**Source data:**
········
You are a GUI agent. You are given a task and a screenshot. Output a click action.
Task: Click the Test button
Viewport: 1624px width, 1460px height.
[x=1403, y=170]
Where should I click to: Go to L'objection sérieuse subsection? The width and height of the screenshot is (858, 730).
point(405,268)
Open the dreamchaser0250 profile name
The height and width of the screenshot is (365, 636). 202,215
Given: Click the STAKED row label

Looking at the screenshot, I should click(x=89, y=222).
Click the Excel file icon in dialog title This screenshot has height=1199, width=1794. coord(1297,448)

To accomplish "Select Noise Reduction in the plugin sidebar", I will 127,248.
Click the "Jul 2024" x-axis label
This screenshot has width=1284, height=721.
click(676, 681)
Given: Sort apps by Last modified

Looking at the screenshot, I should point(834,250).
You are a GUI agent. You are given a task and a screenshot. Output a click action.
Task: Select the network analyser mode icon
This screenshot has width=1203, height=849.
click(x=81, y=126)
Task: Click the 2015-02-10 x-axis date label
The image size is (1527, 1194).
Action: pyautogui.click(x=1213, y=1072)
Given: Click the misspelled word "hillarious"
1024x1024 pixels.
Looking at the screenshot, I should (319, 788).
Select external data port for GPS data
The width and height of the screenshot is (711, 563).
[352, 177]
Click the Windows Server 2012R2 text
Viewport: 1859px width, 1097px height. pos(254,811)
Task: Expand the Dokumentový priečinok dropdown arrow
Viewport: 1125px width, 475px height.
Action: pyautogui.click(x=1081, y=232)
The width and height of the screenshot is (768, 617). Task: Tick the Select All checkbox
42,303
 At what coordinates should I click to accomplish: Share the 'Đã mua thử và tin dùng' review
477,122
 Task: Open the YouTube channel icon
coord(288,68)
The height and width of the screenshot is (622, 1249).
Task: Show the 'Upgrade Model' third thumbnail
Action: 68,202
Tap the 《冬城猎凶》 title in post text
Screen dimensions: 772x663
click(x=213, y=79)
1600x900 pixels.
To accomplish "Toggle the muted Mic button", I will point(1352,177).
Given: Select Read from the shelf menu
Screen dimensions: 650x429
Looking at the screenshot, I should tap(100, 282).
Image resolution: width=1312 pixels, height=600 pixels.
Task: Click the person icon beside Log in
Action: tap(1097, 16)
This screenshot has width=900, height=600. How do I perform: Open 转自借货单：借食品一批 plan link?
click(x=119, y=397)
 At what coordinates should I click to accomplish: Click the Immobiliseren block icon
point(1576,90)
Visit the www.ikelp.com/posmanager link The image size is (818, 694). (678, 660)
········
**What needs to be done:** In this exercise, repeat all entries exactly.

**Solution for this task:**
You are a GUI agent. You are given a task and a screenshot. Output a click action.
Task: Click the Test button
Viewport: 1624px width, 1460px height.
[x=1403, y=170]
Where should I click to: Go to L'objection sérieuse subsection? The width and height of the screenshot is (858, 730).
point(405,268)
Open the dreamchaser0250 profile name
The height and width of the screenshot is (365, 636). 202,215
Given: Click the STAKED row label

Looking at the screenshot, I should click(x=89, y=222).
Click the Excel file icon in dialog title This screenshot has height=1199, width=1794. coord(1297,448)

To accomplish "Select Noise Reduction in the plugin sidebar", I will 127,248.
Click the "Jul 2024" x-axis label
This screenshot has width=1284, height=721.
click(676, 681)
Given: Sort apps by Last modified

Looking at the screenshot, I should point(834,250).
You are a GUI agent. You are given a task and a screenshot. Output a click action.
Task: Select the network analyser mode icon
This screenshot has width=1203, height=849.
click(x=81, y=126)
Task: Click the 2015-02-10 x-axis date label
The image size is (1527, 1194).
Action: pyautogui.click(x=1213, y=1072)
Given: Click the misspelled word "hillarious"
1024x1024 pixels.
Looking at the screenshot, I should (319, 788).
Select external data port for GPS data
The width and height of the screenshot is (711, 563).
[352, 177]
Click the Windows Server 2012R2 text
Viewport: 1859px width, 1097px height. pos(254,811)
Task: Expand the Dokumentový priečinok dropdown arrow
Viewport: 1125px width, 475px height.
Action: pyautogui.click(x=1081, y=232)
The width and height of the screenshot is (768, 617). Task: Tick the Select All checkbox
42,303
 At what coordinates should I click to accomplish: Share the 'Đã mua thử và tin dùng' review
477,122
 Task: Open the YouTube channel icon
coord(288,68)
The height and width of the screenshot is (622, 1249).
Task: Show the 'Upgrade Model' third thumbnail
Action: 68,202
Tap the 《冬城猎凶》 title in post text
Screen dimensions: 772x663
click(x=213, y=79)
1600x900 pixels.
To accomplish "Toggle the muted Mic button", I will point(1352,177).
Given: Select Read from the shelf menu
Screen dimensions: 650x429
Looking at the screenshot, I should tap(100, 282).
Image resolution: width=1312 pixels, height=600 pixels.
Task: Click the person icon beside Log in
Action: tap(1097, 16)
This screenshot has width=900, height=600. How do I perform: Open 转自借货单：借食品一批 plan link?
click(x=119, y=397)
 At what coordinates should I click to accomplish: Click the Immobiliseren block icon
point(1576,90)
Visit the www.ikelp.com/posmanager link The image size is (818, 694). (678, 660)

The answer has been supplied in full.